(Items from a data source)
---+---
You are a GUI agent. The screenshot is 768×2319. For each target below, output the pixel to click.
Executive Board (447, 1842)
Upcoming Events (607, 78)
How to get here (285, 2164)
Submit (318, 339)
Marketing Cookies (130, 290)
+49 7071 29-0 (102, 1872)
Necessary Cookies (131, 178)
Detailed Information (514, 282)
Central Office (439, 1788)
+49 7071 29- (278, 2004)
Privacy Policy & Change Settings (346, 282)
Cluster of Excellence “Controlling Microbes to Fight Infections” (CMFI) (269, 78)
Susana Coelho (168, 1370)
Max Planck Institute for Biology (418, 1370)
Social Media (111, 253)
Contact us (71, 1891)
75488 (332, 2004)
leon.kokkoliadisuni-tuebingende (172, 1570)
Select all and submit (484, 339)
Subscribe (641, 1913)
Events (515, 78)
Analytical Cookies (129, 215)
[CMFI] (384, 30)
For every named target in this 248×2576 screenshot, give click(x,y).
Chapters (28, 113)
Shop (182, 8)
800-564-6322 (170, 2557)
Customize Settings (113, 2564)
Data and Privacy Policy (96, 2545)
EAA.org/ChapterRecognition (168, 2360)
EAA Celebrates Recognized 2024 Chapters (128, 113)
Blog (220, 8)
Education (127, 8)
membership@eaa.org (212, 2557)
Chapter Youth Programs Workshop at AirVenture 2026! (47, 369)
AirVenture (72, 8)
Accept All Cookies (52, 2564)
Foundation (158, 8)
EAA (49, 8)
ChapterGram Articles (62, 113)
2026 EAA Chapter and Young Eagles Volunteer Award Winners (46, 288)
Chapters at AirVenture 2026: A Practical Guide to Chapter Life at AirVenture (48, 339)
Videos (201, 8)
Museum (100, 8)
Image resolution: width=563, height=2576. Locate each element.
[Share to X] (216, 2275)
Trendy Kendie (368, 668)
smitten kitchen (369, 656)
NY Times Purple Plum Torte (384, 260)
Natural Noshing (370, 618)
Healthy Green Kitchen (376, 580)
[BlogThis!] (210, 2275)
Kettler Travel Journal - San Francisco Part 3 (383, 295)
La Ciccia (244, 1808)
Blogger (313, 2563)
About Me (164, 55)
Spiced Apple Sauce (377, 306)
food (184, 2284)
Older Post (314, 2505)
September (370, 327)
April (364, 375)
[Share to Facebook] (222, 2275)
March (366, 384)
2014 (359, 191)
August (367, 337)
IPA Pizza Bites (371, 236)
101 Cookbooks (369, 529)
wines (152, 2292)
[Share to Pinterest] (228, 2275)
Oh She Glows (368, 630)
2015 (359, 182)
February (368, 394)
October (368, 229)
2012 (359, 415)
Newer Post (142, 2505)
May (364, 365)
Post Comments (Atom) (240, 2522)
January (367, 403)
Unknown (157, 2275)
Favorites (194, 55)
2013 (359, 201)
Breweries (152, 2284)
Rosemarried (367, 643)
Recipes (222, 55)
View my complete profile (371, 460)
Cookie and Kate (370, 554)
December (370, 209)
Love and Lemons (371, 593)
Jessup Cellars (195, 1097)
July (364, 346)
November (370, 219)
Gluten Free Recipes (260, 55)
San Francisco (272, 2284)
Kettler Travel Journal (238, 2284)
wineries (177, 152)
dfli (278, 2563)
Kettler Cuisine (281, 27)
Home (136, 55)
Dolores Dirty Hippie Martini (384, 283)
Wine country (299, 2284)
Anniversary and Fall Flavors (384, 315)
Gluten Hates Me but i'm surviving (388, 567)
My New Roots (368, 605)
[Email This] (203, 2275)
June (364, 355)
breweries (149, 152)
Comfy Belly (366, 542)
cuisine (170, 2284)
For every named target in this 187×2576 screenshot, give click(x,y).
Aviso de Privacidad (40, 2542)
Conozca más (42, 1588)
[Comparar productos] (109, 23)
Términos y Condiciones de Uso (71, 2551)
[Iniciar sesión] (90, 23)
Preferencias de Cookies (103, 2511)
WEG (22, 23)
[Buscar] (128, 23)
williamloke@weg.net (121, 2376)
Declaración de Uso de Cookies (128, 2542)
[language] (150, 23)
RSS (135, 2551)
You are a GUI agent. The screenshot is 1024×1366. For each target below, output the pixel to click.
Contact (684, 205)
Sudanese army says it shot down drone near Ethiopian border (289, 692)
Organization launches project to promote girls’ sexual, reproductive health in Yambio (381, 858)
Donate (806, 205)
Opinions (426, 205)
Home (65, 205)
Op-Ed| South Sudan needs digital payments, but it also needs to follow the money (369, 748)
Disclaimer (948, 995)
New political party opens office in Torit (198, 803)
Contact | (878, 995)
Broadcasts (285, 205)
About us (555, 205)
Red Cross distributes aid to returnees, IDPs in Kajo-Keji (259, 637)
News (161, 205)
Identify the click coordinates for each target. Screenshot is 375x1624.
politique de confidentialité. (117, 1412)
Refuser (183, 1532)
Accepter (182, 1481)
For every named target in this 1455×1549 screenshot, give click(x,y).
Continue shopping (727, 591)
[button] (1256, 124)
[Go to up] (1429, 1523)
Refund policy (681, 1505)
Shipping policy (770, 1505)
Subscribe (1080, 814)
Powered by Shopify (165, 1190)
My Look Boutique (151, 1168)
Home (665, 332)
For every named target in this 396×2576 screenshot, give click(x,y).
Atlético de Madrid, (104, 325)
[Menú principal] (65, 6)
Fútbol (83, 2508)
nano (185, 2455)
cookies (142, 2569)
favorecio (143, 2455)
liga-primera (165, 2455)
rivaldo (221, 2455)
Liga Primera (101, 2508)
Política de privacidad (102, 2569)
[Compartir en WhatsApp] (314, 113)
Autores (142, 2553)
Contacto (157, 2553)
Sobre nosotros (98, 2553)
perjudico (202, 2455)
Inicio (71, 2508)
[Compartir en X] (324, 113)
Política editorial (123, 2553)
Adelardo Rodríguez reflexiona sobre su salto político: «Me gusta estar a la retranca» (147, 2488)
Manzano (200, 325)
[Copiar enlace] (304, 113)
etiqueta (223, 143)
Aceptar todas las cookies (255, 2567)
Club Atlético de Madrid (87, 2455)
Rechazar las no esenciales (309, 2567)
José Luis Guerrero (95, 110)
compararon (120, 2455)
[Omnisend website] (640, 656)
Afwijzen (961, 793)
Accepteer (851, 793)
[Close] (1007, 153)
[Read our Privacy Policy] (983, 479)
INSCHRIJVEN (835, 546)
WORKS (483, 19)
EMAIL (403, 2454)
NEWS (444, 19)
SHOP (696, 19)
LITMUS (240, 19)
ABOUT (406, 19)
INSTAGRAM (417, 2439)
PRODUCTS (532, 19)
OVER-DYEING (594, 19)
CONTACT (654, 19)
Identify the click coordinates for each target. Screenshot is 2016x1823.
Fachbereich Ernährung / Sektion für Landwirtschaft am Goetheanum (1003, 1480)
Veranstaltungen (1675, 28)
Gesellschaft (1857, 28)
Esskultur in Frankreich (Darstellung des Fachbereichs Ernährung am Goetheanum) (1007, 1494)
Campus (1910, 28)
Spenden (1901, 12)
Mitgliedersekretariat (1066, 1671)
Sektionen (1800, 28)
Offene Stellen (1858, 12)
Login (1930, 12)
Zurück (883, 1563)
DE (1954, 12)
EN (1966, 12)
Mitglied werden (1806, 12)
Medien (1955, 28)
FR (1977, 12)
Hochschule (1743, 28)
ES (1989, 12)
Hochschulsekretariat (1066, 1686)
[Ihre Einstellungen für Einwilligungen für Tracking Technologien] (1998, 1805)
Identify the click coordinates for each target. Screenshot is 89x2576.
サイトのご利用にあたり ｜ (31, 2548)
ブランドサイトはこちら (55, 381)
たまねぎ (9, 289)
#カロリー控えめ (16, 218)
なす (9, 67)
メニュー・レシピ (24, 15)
---+---
→ Work request: Please repeat each entry exactly as written.

→ Solution below:
You are a GUI agent. The screenshot is 768×2319. For each target below, output the pixel to click.
Executive Board (447, 1842)
Upcoming Events (607, 78)
How to get here (285, 2164)
Submit (318, 339)
Marketing Cookies (130, 290)
+49 7071 29-0 (102, 1872)
Necessary Cookies (131, 178)
Detailed Information (514, 282)
Central Office (439, 1788)
+49 7071 29- (278, 2004)
Privacy Policy & Change Settings (346, 282)
Cluster of Excellence “Controlling Microbes to Fight Infections” (CMFI) (269, 78)
Susana Coelho (168, 1370)
Max Planck Institute for Biology (418, 1370)
Social Media (111, 253)
Contact us (71, 1891)
75488 (332, 2004)
leon.kokkoliadisuni-tuebingende (172, 1570)
Select all and submit (484, 339)
Subscribe (641, 1913)
Events (515, 78)
Analytical Cookies (129, 215)
[CMFI] (384, 30)
For every named target in this 248×2576 screenshot, give click(x,y).
Chapters (28, 113)
Shop (182, 8)
800-564-6322 (170, 2557)
Customize Settings (113, 2564)
Data and Privacy Policy (96, 2545)
EAA.org/ChapterRecognition (168, 2360)
EAA Celebrates Recognized 2024 Chapters (128, 113)
Blog (220, 8)
Education (127, 8)
membership@eaa.org (212, 2557)
Chapter Youth Programs Workshop at AirVenture 2026! (47, 369)
AirVenture (72, 8)
Accept All Cookies (52, 2564)
Foundation (158, 8)
EAA (49, 8)
ChapterGram Articles (62, 113)
2026 EAA Chapter and Young Eagles Volunteer Award Winners (46, 288)
Chapters at AirVenture 2026: A Practical Guide to Chapter Life at AirVenture (48, 339)
Videos (201, 8)
Museum (100, 8)
Image resolution: width=563, height=2576. Locate each element.
[Share to X] (216, 2275)
Trendy Kendie (368, 668)
smitten kitchen (369, 656)
NY Times Purple Plum Torte (384, 260)
Natural Noshing (370, 618)
Healthy Green Kitchen (376, 580)
[BlogThis!] (210, 2275)
Kettler Travel Journal - San Francisco Part 3 (383, 295)
La Ciccia (244, 1808)
Blogger (313, 2563)
About Me (164, 55)
Spiced Apple Sauce (377, 306)
food (184, 2284)
Older Post (314, 2505)
September (370, 327)
April (364, 375)
[Share to Facebook] (222, 2275)
March (366, 384)
2014 (359, 191)
August (367, 337)
IPA Pizza Bites (371, 236)
101 Cookbooks (369, 529)
wines (152, 2292)
[Share to Pinterest] (228, 2275)
Oh She Glows (368, 630)
2015 (359, 182)
February (368, 394)
October (368, 229)
2012 (359, 415)
Newer Post (142, 2505)
May (364, 365)
Post Comments (Atom) (240, 2522)
January (367, 403)
Unknown (157, 2275)
Favorites (194, 55)
2013 (359, 201)
Breweries (152, 2284)
Rosemarried (367, 643)
Recipes (222, 55)
View my complete profile (371, 460)
Cookie and Kate (370, 554)
December (370, 209)
Love and Lemons (371, 593)
Jessup Cellars (195, 1097)
July (364, 346)
November (370, 219)
Gluten Free Recipes (260, 55)
San Francisco (272, 2284)
Kettler Travel Journal (238, 2284)
wineries (177, 152)
dfli (278, 2563)
Kettler Cuisine (281, 27)
Home (136, 55)
Dolores Dirty Hippie Martini (384, 283)
Wine country (299, 2284)
Anniversary and Fall Flavors (384, 315)
Gluten Hates Me but i'm surviving (388, 567)
My New Roots (368, 605)
[Email This] (203, 2275)
June (364, 355)
breweries (149, 152)
Comfy Belly (366, 542)
cuisine (170, 2284)
For every named target in this 187×2576 screenshot, give click(x,y).
Aviso de Privacidad (40, 2542)
Conozca más (42, 1588)
[Comparar productos] (109, 23)
Términos y Condiciones de Uso (71, 2551)
[Iniciar sesión] (90, 23)
Preferencias de Cookies (103, 2511)
WEG (22, 23)
[Buscar] (128, 23)
williamloke@weg.net (121, 2376)
Declaración de Uso de Cookies (128, 2542)
[language] (150, 23)
RSS (135, 2551)
You are a GUI agent. The screenshot is 1024×1366. For each target below, output the pixel to click.
Contact (684, 205)
Sudanese army says it shot down drone near Ethiopian border (289, 692)
Organization launches project to promote girls’ sexual, reproductive health in Yambio (381, 858)
Donate (806, 205)
Opinions (426, 205)
Home (65, 205)
Op-Ed| South Sudan needs digital payments, but it also needs to follow the money (369, 748)
Disclaimer (948, 995)
New political party opens office in Torit (198, 803)
Contact | (878, 995)
Broadcasts (285, 205)
About us (555, 205)
Red Cross distributes aid to returnees, IDPs in Kajo-Keji (259, 637)
News (161, 205)
Identify the click coordinates for each target. Screenshot is 375x1624.
politique de confidentialité. (117, 1412)
Refuser (183, 1532)
Accepter (182, 1481)
For every named target in this 1455×1549 screenshot, give click(x,y).
Continue shopping (727, 591)
[button] (1256, 124)
[Go to up] (1429, 1523)
Refund policy (681, 1505)
Shipping policy (770, 1505)
Subscribe (1080, 814)
Powered by Shopify (165, 1190)
My Look Boutique (151, 1168)
Home (665, 332)
For every named target in this 396×2576 screenshot, give click(x,y).
Atlético de Madrid, (104, 325)
[Menú principal] (65, 6)
Fútbol (83, 2508)
nano (185, 2455)
cookies (142, 2569)
favorecio (143, 2455)
liga-primera (165, 2455)
rivaldo (221, 2455)
Liga Primera (101, 2508)
Política de privacidad (102, 2569)
[Compartir en WhatsApp] (314, 113)
Autores (142, 2553)
Contacto (157, 2553)
Sobre nosotros (98, 2553)
perjudico (202, 2455)
Inicio (71, 2508)
[Compartir en X] (324, 113)
Política editorial (123, 2553)
Adelardo Rodríguez reflexiona sobre su salto político: «Me gusta estar a la retranca» (147, 2488)
Manzano (200, 325)
[Copiar enlace] (304, 113)
etiqueta (223, 143)
Aceptar todas las cookies (255, 2567)
Club Atlético de Madrid (87, 2455)
Rechazar las no esenciales (309, 2567)
José Luis Guerrero (95, 110)
compararon (120, 2455)
[Omnisend website] (640, 656)
Afwijzen (961, 793)
Accepteer (851, 793)
[Close] (1007, 153)
[Read our Privacy Policy] (983, 479)
INSCHRIJVEN (835, 546)
WORKS (483, 19)
EMAIL (403, 2454)
NEWS (444, 19)
SHOP (696, 19)
LITMUS (240, 19)
ABOUT (406, 19)
INSTAGRAM (417, 2439)
PRODUCTS (532, 19)
OVER-DYEING (594, 19)
CONTACT (654, 19)
Identify the click coordinates for each target. Screenshot is 2016x1823.
Fachbereich Ernährung / Sektion für Landwirtschaft am Goetheanum (1003, 1480)
Veranstaltungen (1675, 28)
Gesellschaft (1857, 28)
Esskultur in Frankreich (Darstellung des Fachbereichs Ernährung am Goetheanum) (1007, 1494)
Campus (1910, 28)
Spenden (1901, 12)
Mitgliedersekretariat (1066, 1671)
Sektionen (1800, 28)
Offene Stellen (1858, 12)
Login (1930, 12)
Zurück (883, 1563)
DE (1954, 12)
EN (1966, 12)
Mitglied werden (1806, 12)
Medien (1955, 28)
FR (1977, 12)
Hochschule (1743, 28)
ES (1989, 12)
Hochschulsekretariat (1066, 1686)
[Ihre Einstellungen für Einwilligungen für Tracking Technologien] (1998, 1805)
Identify the click coordinates for each target. Screenshot is 89x2576.
サイトのご利用にあたり ｜ (31, 2548)
ブランドサイトはこちら (55, 381)
たまねぎ (9, 289)
#カロリー控えめ (16, 218)
なす (9, 67)
メニュー・レシピ (24, 15)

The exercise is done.